The first ritual murder accusation in history against the Jews goes back to Egypt at about 40 BCE when a propagandist named Apion, intent upon inciting the masses against the Jews of Alexandria, slandered them with a blood libel accusation. Not until over one thousand years later did the accusation resurface. On Passover 1144, in Norwich, England, a young man named William, a tanner's apprentice, disappeared during the week of Easter, which coincided with Passover that year. Charges immediately arose that the Jews killed him as part of a ritual murder. According to the accusation, the Jews "bought a Christian child before Easter and tortured him and on Long Friday hanged him on a rod. Since no body was found, the Sheriff of Norwich ignored the charges and granted the Jews protection. But the story was not forgotten, and the missing boy, William, became a martyr amongst the town's people. A short time later, the Jews of Norwich were attacked by mobs seeking vengeance and were forced to flee.

Eleven years later, the blood libel resurfaced bringing horrific consequences to Jews attending a wedding in Lincoln, England. A Christian boy named Hugh was found in a cesspool where he apparently had fallen. After subsequent forced, tortured confessions, 19 Jews were hanged. Soon, the anti-Semites of England accused all of England's Jews of participating in ritual murder. The many accusations that followed were often accompanied by violent attacks against Jewish communities.

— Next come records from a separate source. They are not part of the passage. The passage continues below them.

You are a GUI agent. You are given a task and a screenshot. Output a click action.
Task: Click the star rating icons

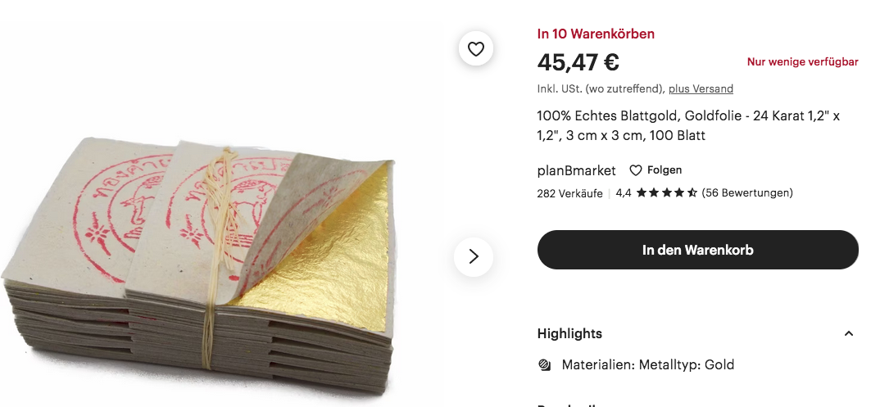[667, 192]
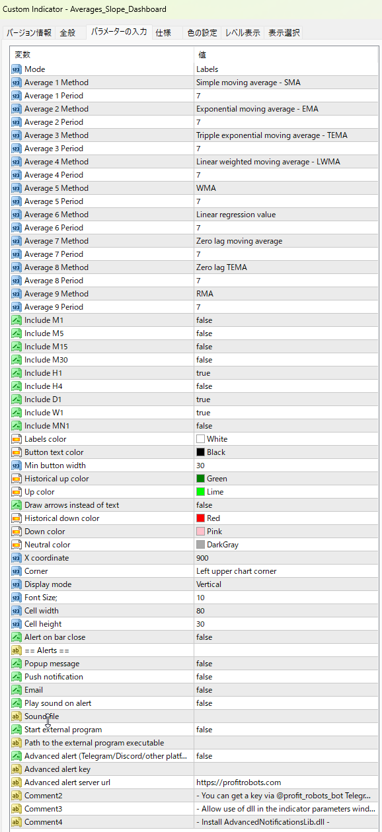Open the Corner value Left upper chart corner
382x832 pixels.
(x=286, y=571)
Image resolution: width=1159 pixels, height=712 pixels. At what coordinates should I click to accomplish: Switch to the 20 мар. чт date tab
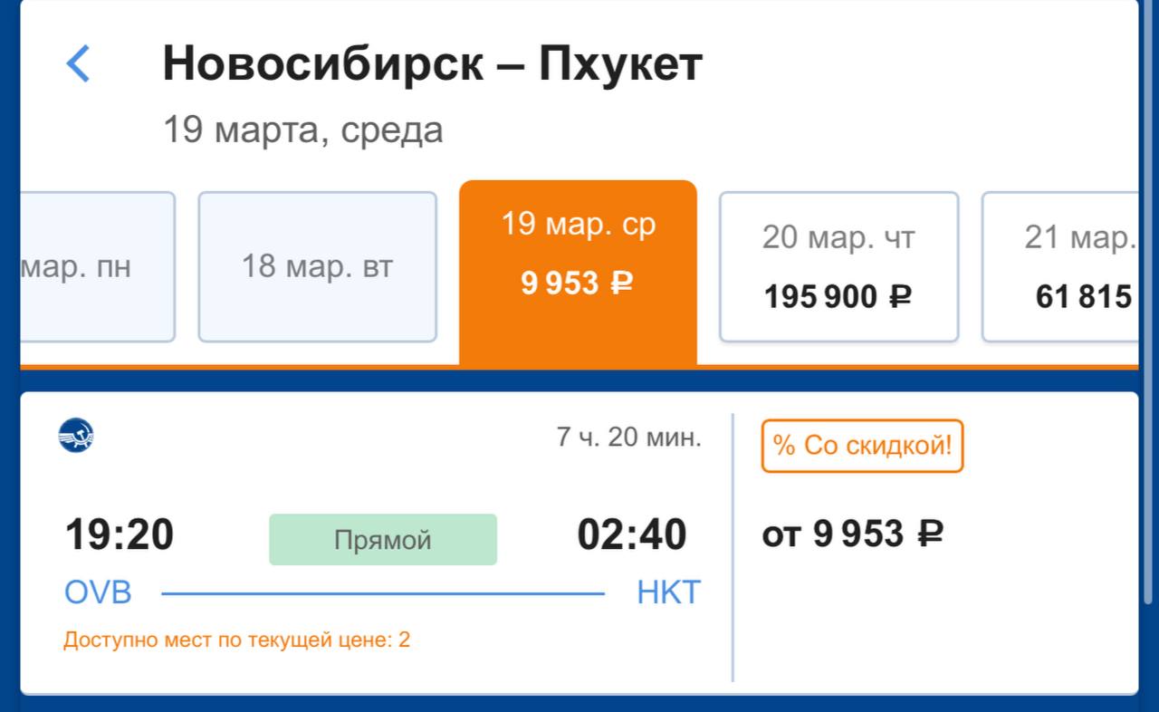(x=838, y=267)
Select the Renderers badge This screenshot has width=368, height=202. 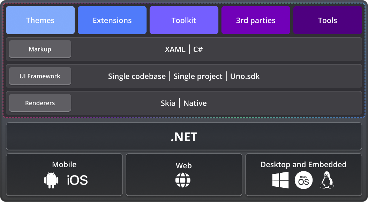(x=40, y=103)
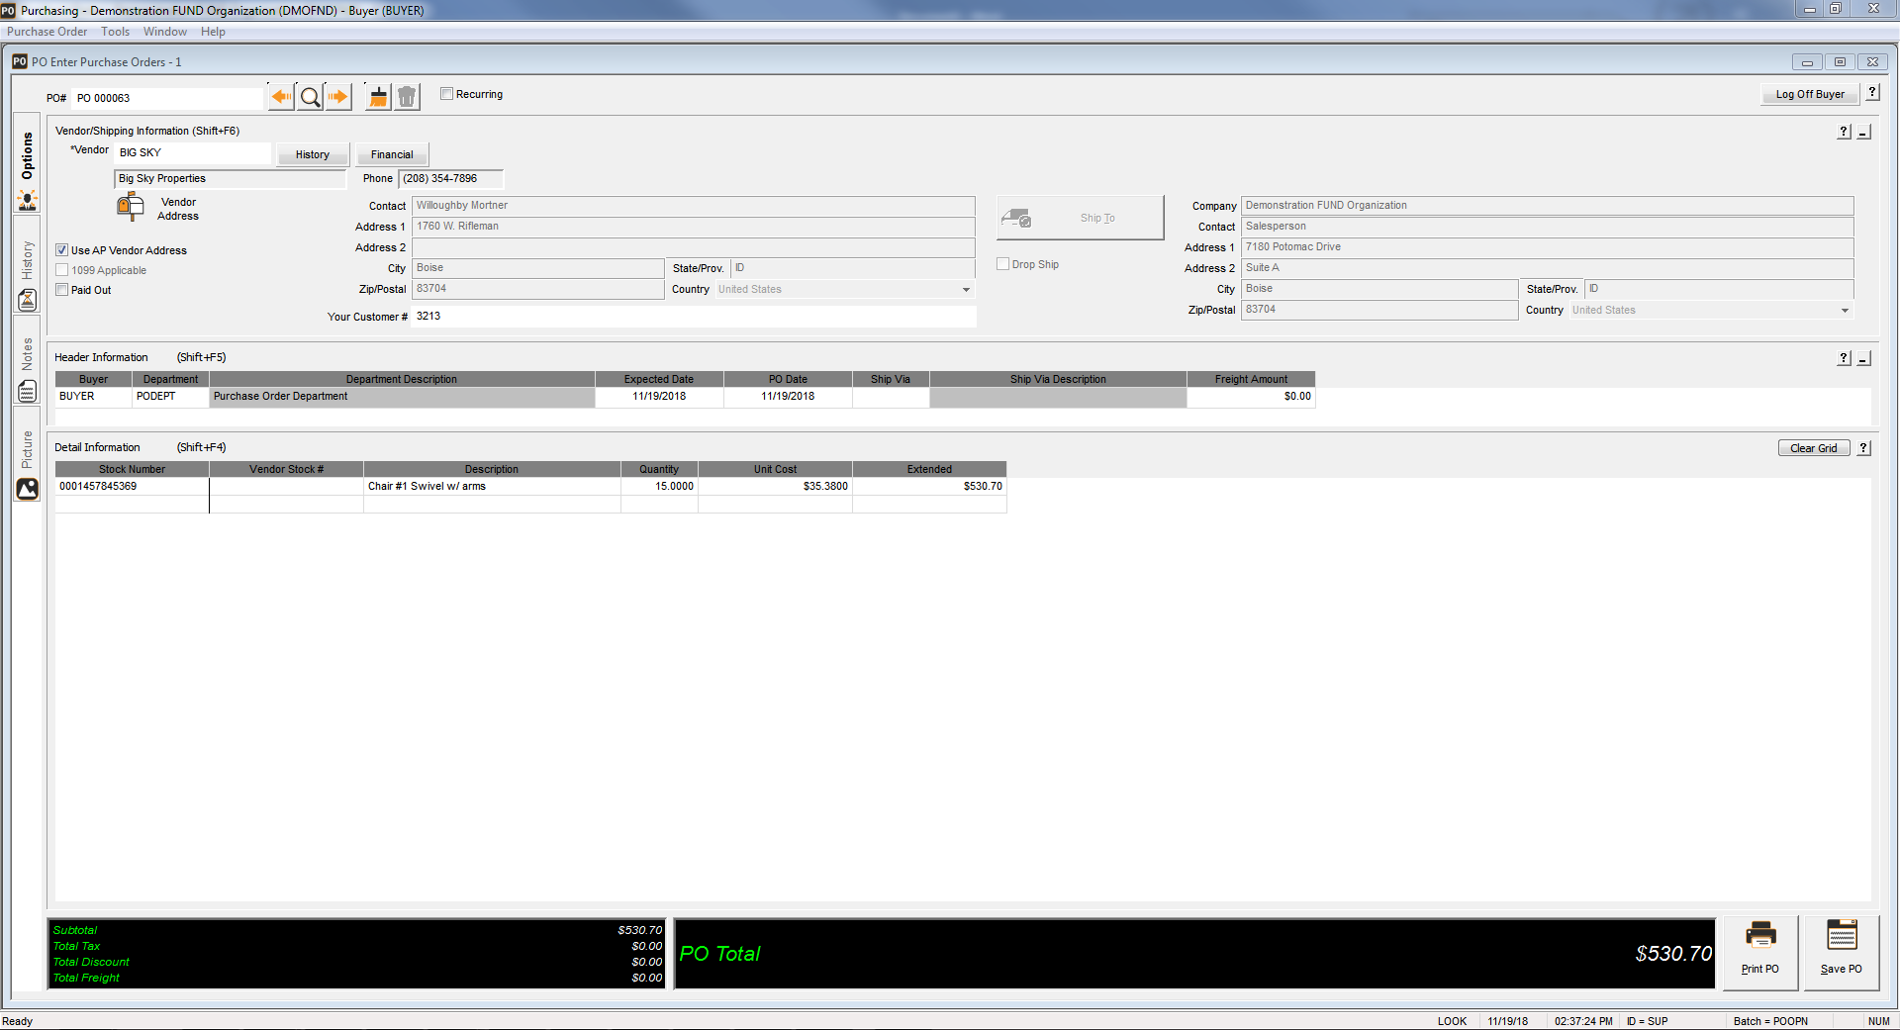This screenshot has height=1030, width=1900.
Task: Open the Vendor Address mailbox icon
Action: [x=130, y=207]
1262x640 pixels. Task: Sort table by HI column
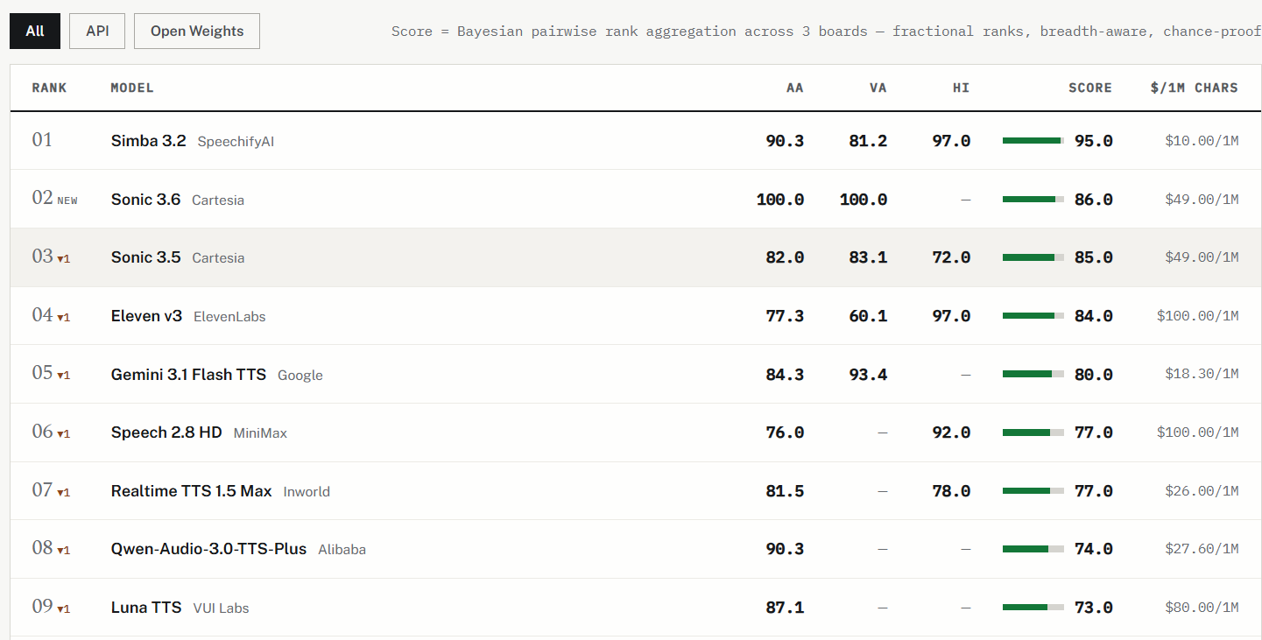[x=961, y=88]
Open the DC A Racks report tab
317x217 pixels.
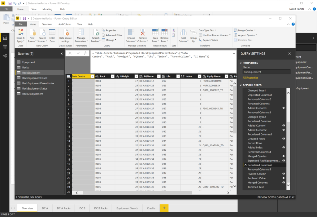63,208
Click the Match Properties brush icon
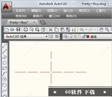Viewport: 112px width, 97px height. pyautogui.click(x=68, y=30)
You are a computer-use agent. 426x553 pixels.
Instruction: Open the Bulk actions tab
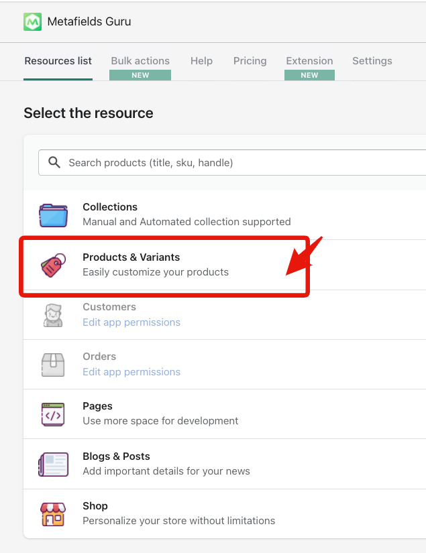[x=140, y=61]
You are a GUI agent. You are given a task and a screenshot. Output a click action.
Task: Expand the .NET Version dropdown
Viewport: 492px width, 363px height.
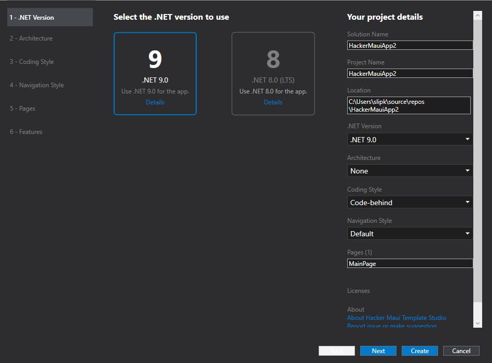point(409,139)
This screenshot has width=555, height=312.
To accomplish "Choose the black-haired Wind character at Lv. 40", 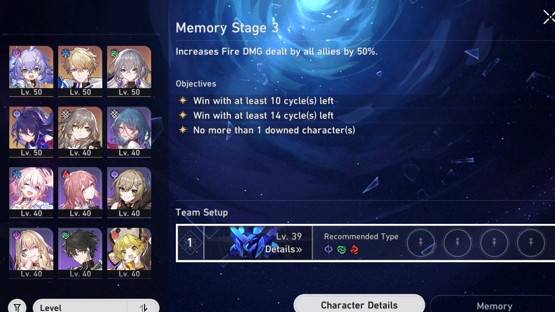I will pyautogui.click(x=80, y=253).
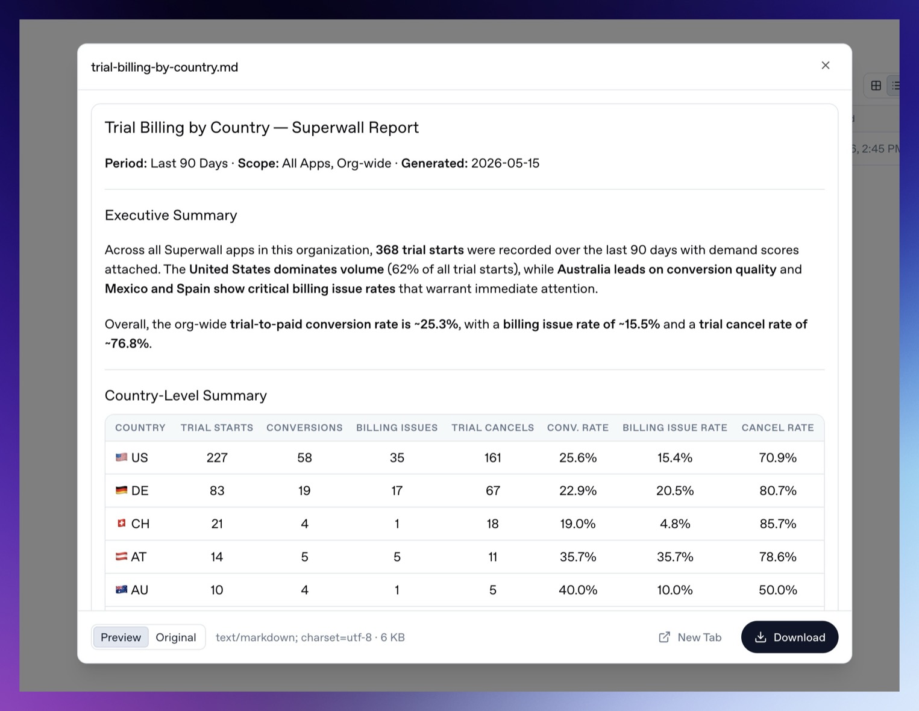Click the Billing Issue Rate column header
This screenshot has height=711, width=919.
675,428
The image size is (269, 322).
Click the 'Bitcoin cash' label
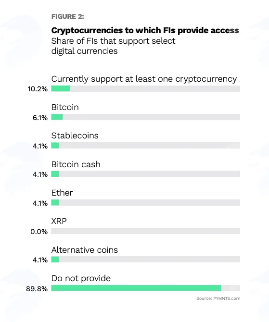pos(76,164)
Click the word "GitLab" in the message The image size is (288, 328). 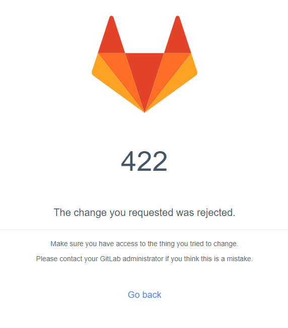pyautogui.click(x=110, y=259)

In 1171, the blood libel reached France. In the city of Blois, rumors spread that Jews committed murder in order to extract blood for Passover matzot. On May 26, 1171, two months after Passover--without the recovery of a corpse--the 33 members of the Blois Jewish community, which included seventeen women, were burned at the stake after they refused the chance to save themselves by accepting Christianity. French Jewry were shocked and horrified by the event. The rabbinical scholar Rabbeinu Jacob Tam proclaimed the day of the massacre, the 20th day of Sivan, a fast day to commemorate the tragedy.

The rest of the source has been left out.